Places on actuarial graduate training schemes and internships are competitive: it’s vital to give yourself the best chance possible in applications by perfecting your CV. Learn how to present yourself to your best advantage with this short introduction on how to write a CV for actuarial positions.
Before you start to optimise your CV for applying to actuarial jobs, make sure you have all the basics right:
Keep things simple and professional looking. This means sticking to standard fonts, such as Arial, Calibri or Times New Roman. Avoid the use of colours, pictures or photographs. Your CV should be roughly two sides of A4 – this is also a useful guide to how much content you should include, so don’t be tempted to adjust spacing and font-size to compensate for over-long or over-short CVs – keep font sizes between 10 and 12 points.
Keep things clear and brief. Break up large blocks of text (which recruiters are likely to skip over) and instead aim to use bullet points to itemise key facts.
Aim to always use positive language and emphasise achievements, but avoid sounding arrogant. Don’t say you’re very intelligent or talented, prove it: what specific achievements demonstrate your value to employers?
Don’t rely on spellcheckers, always proof-read your CV carefully every time you make an amendment. Getting someone else to take a quick look at it can also help to spot the errors you may have missed.
|‘Sometimes you may hear that the latest mode is to include details of work experience ahead of your educational qualifications. Disregard this: as an actuary, your education and training is always of the highest importance to employers and as such should be included first.’
– Dr. Geraldine Kaye, Managing Director of GAAPS Actuarial
This is a short paragraph allowing you to present yourself to the recruiter. Briefly summarise your background, ambitions
To stand out as an actuarial candidate, avoid any vague or general statements. The more focused you are as a candidate the better, as the recruiter wants to know that you’re serious about joining their firm. If you’re seeking to become an actuarial trainee, where? Are you interested in working within consultancy, insurance or finance? These are things you should be considering before you make an application. List your strengths, but avoid general traits such as ‘team-player’.
Amongst other things, future actuaries should be looking to highlight their analytical skills, technical abilities and commercial awareness.
Supply your contact details, including at least one phone number, your postal address and your email address. It isn’t necessary to list your gender, age or marital status, but if you are not a UK national, include your nationality and give details of your work permit status here.
In reverse chronological order, list your educational qualifications, including dates, grades and where you studied. The more recent the qualification, the more space you can take to expand on it.
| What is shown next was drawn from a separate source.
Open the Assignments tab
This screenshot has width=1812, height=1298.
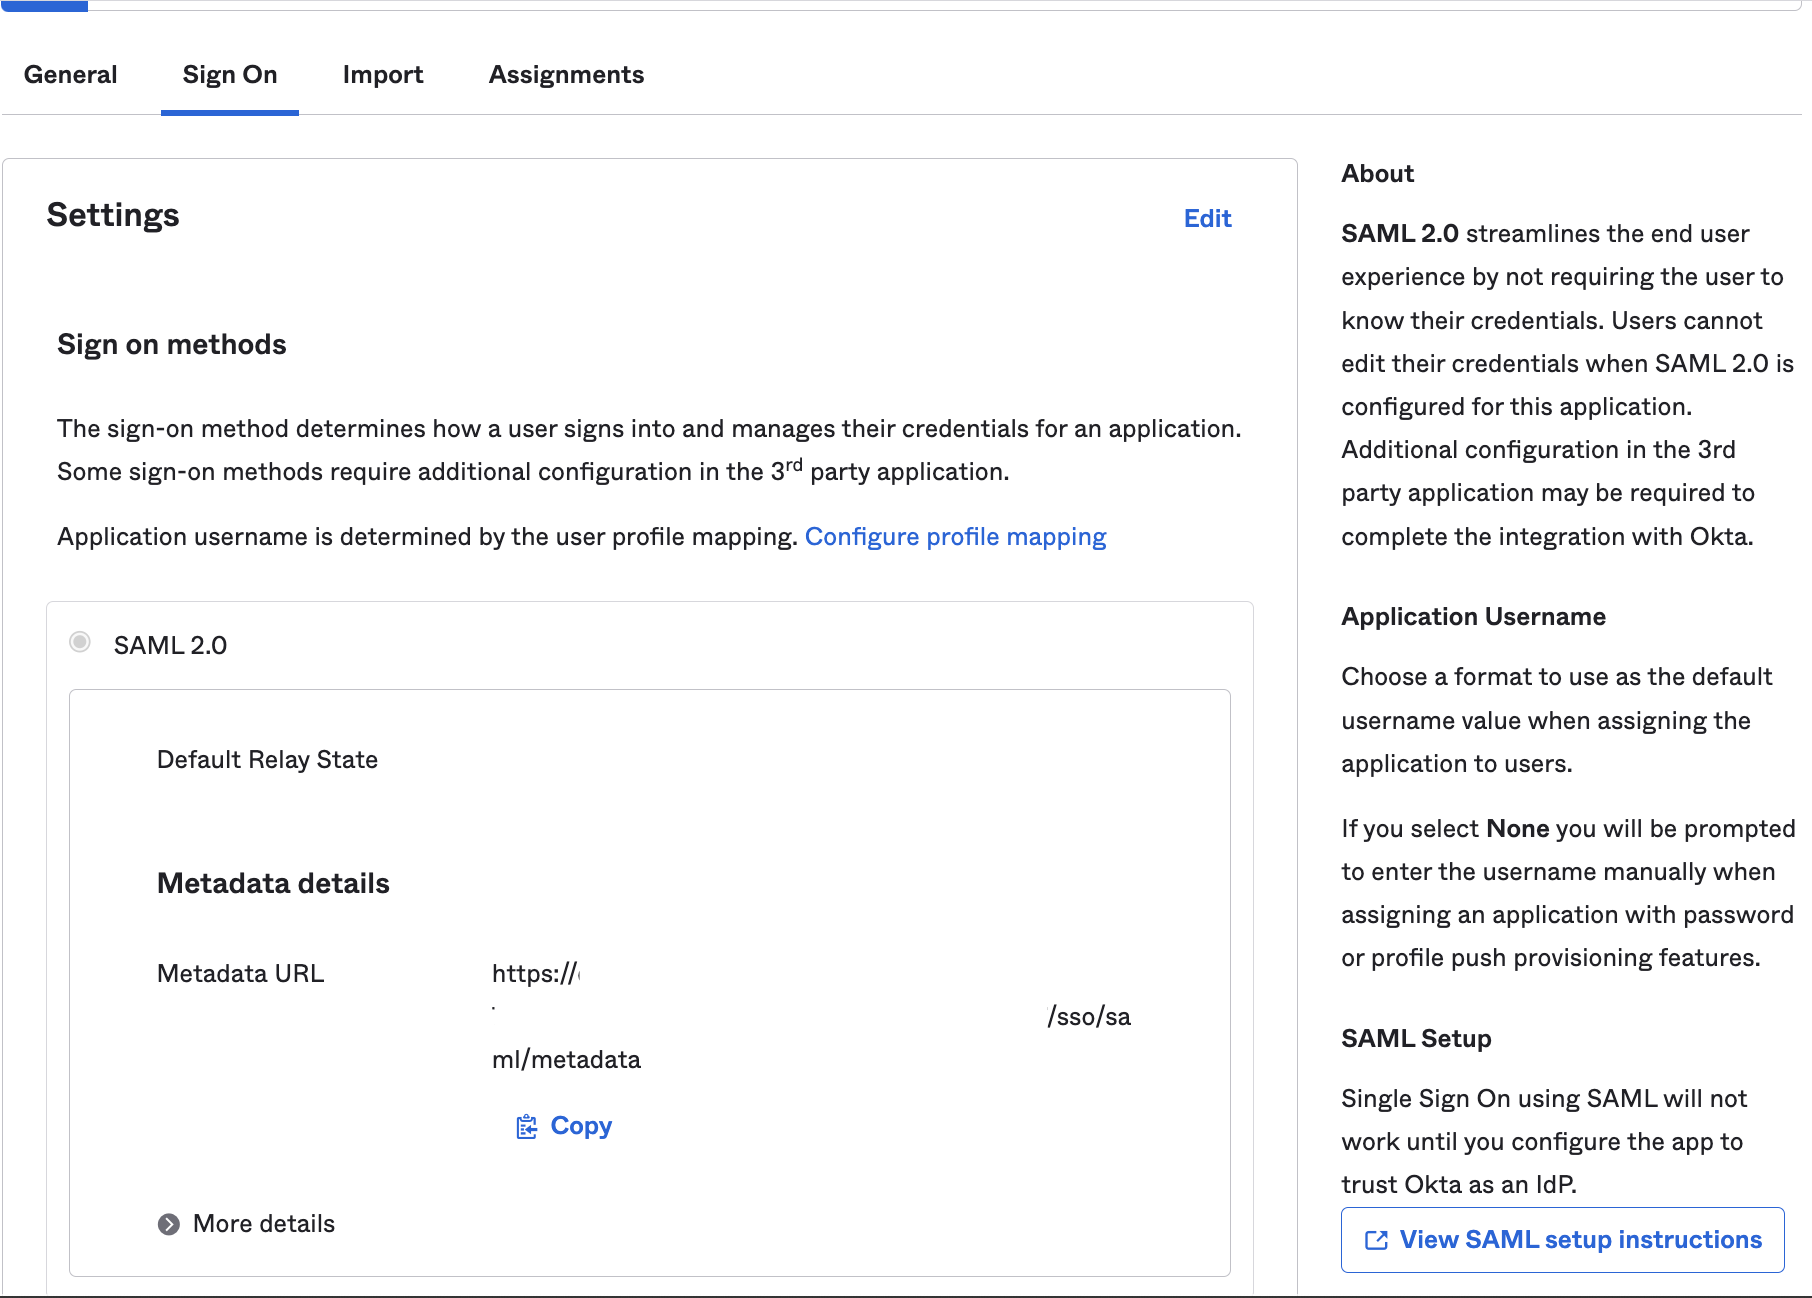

For your degree, listing the modules that you’ve studied or the subjects you’ve covered and the grades received can help to emphasise how relevant your qualifications are. If you have not studied actuarial sciences specifically, but have studied a business or science related degree, highlighting any mathematics or statistics covered during your course can help to show your competence.
List your work experience in reverse chronological order, including any voluntary work that you’ve undertaken.
Never underestimate the value of work experience: take care to highlight key achievements, even of summer shop jobs which you might not think sound very impressive. You might have had a customer facing role or trained other members of staff: these show communication skills, which are crucial for a future actuary. Taking stock checks or dealing with money proves your ability to take on responsibility.
Be sure to include any particular goals you achieved, (such as sales targets) or praise you received from senior members of staff.
Whether you choose to highlight them elsewhere in your CV, such as education, work experience or interests, or you choose to include a specific skills section, it’s important to display your relevant knowledge and talents. IT and language skills are particularly important for actuaries. For example, if you’ve come across actuarial systems such as Prophet through your course, or you’re very adept with Excel, these are vital skills which an actuarial employer will value. Remember, they won’t assume you have these skills unless you tell them.
Different recruiters place different emphasis on hobbies: keep these brief and bear in mind what a hobby says about you as a potential employee. Involvement in societies at university, particularly if you took on an organisational role, is valuable, as are hobbies that demonstrate commitment, such as sport or charity fundraising.
Nowadays, it is not seen as necessary to include references on your CV: these can be supplied later in the recruitment process.
When submitting a CV, always take care to note what information an employer has requested you include: it’s extremely important to demonstrate that you have attention to detail and can follow instructions. Don’t forget, that if you’re applying for roles which require different skills, always adapt your CV accordingly.